In the first part of our analysis of the Xbox Series X hot chips conference, we deep-dived into the CPU and the GPU of the console, as well as some of the functionality such as hardware-based ray tracing. But, there was a lot of ‘stuff’ Microsoft revealed of their next-generation console, and so in part two of our coverage, we’ll be looking into the remaining components of the Xbox Series X, including memory configuration, SSD and audio.
Since we’d focused so much on both the GPU and CPUs in part one of this coverage, I think it makes sense to jump into the Xbox Series X’s audio processing capabilities first here. While there’s so much discussion on frame rate and ray tracing and other graphical capabilities, Audio is likely going to have just as much of an impact for the next-gen, assuming that you have the equipment to take advantage of it.
If you’ve not already took the plunge and purchased a great pair of headphones or surround sound setup to go with your shiny new 4k TV ready for next-gen, now might be the time to do so.
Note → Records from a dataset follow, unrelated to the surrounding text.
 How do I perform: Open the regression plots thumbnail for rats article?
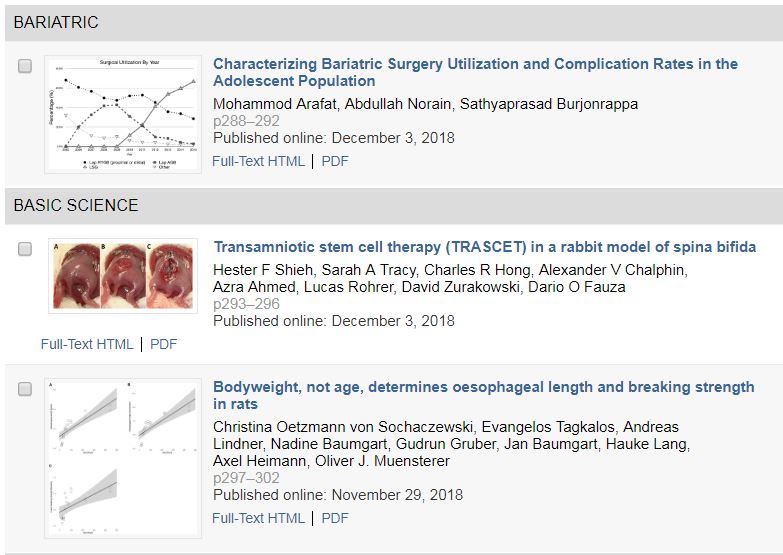(123, 458)
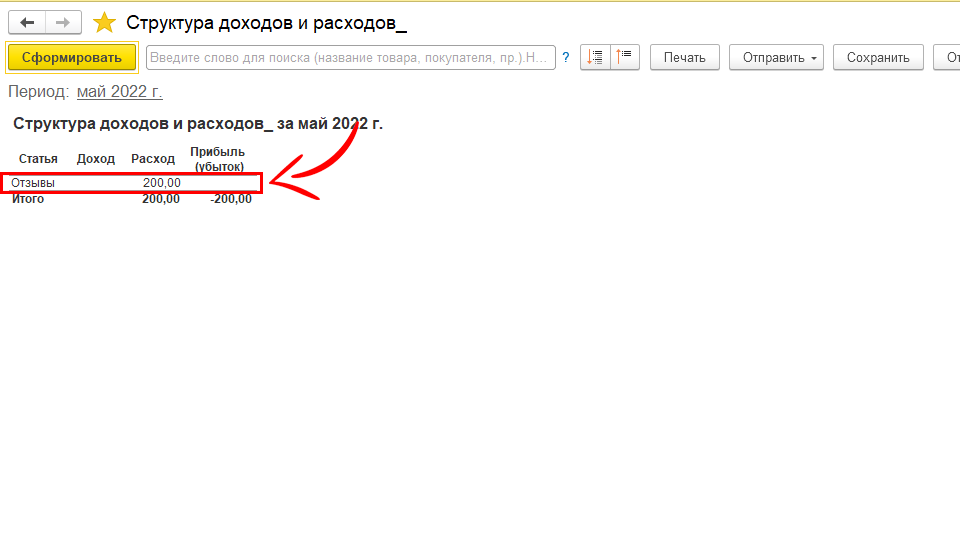Click the Прибыль (убыток) column header
Image resolution: width=960 pixels, height=540 pixels.
click(x=217, y=159)
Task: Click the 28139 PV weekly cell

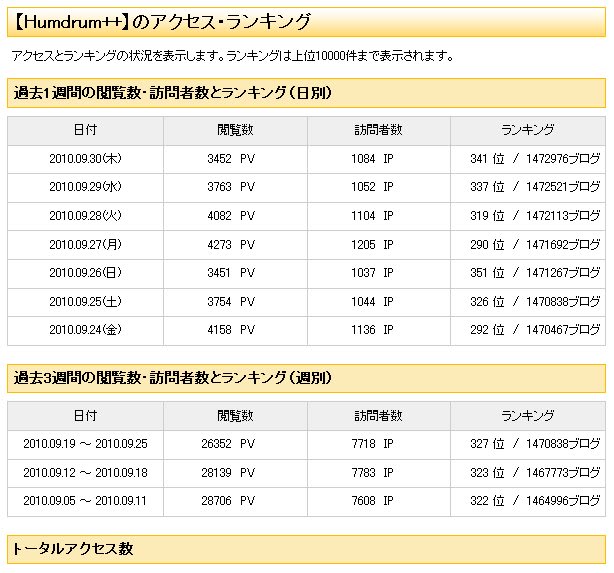Action: coord(235,473)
I’ve thrown a couple of amazon affiliate links at the end of the article if you want a few suggestions.
But getting back to the audio, the Xbox One was interesting because it featured SHAPE, a custom-designed audio block designed by Microsoft. SHAPE was capable of handling 512 voices for game audio, and also the ability to also run Kinect voice commands too. This was important because Kinect audio processing was quite demanding, and having it being offloaded to the CPU wasn’t a particularly viable strategy for Microsoft.
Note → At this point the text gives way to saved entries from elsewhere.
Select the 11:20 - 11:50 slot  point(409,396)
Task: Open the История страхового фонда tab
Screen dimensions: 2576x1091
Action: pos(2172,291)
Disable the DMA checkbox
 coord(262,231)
Microsoft’s strategy here offloaded more work (assuming the developer took advantage of SHAPE) from the CPU, which was one area the PS4 fell behind the Xbox One. Sony’s strategy relied a lot more on the CPU for processing the audio, thus limiting the number of voices possible and effects used too, because if you ate too much into the CPU budget you’d obviously be taking away precious resources from other components. Also too, the CPUs if the 8th generation machines (again, based on Jaguar as we’ve discussed in-depth in part 1 of this analysis) weren’t exactly designed for high performance, meaning each and every cycle was even more precious.
Sony and Microsoft for this generation though have outfitted their respective systems with a high performance custom build component designed for audio processing. The Playstation 5’s audio processing is done on the Tempest Engine, which is essentially a tweaked Compute Unit designed to handle audio. Cerny states in the road to PS5 event that the TE was capable of performance about on par with the full usage of the PS4 Jaguar processor, assuming it was only being used to process audio (that is all 8 cores being used for just audio). For reference, this means about 102GFLOPS of performance then for the PS4 (for Jaguar calculations its clock frequency multiply by the number of cores multiply by 8).
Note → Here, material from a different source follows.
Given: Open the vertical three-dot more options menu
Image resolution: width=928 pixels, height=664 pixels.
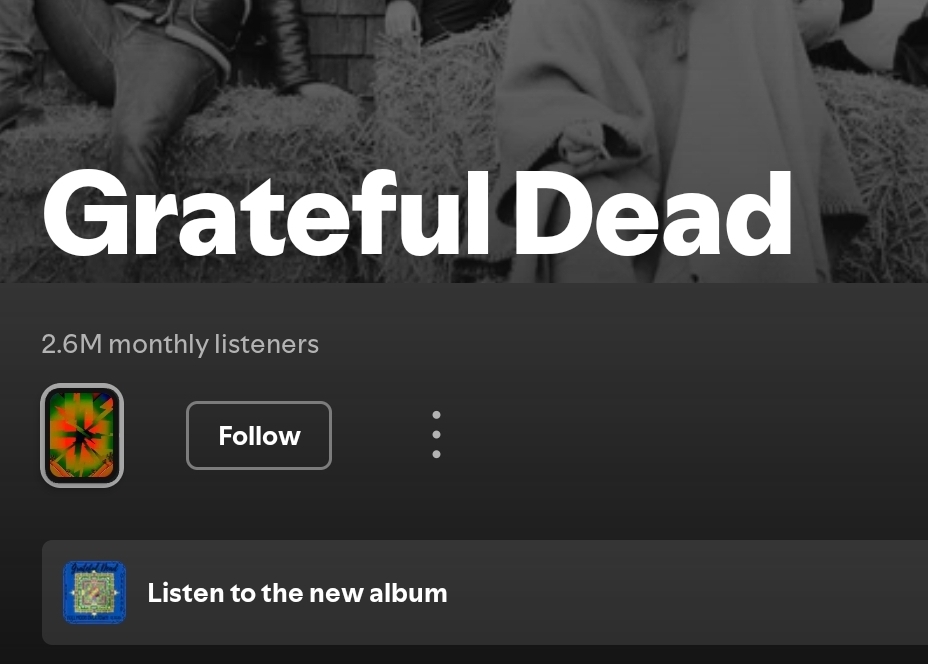Looking at the screenshot, I should pos(436,435).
The slide from Microsoft here is very interesting, as Microsoft states that the SPFP HW math performance is greater than all of the Xbox One X CPU cores working together. In many ways, a lot of what Microsoft are claiming here seems quite close to what Sony are able to offer for the PS5, though technically if the FP math is accurate from Microsoft, the FP performance of their audio component is actually more than the PS5, because the CPU clocks of the Xbox One X is 2.3GHz for its jaguar CPU, 600mhz faster than that of the PS5. Microsoft haven’t made the same HRTF claims as Sony, but right now drawing direct comparisons is quite tricky.
Microsoft created 3 audio engines, CFPU2, MOVAD and finally Logan. The first is for audio convolution, FFT and finally reverb, MOVAD team green refers to as a ‘hyper real-time hardware audio decoder’ and is capable of 300X channel simultaneous decoding, and boasts a signal to noise ratio of over 100dB
Logan also comprised of 4x DSP cores, and capable of a plethora of tasks including audio FX, and XMA Decode. Again, Microsoft states here that it’s able to achieve 300x real-time channels of XMA hardware decoding.
Microsoft’s mention of 300x real-time channels, for example, might seem considerably less than the 5000 sound sources of Sony, but Cerny also makes a point to say that this number isn’t useful and that quality of those samples would suffer. Long story short, I would say that the audio components of both consoles will be a leap ahead of what we have now, but we lack a lot of the finer details necessary to draw deep parallels between the two solutions.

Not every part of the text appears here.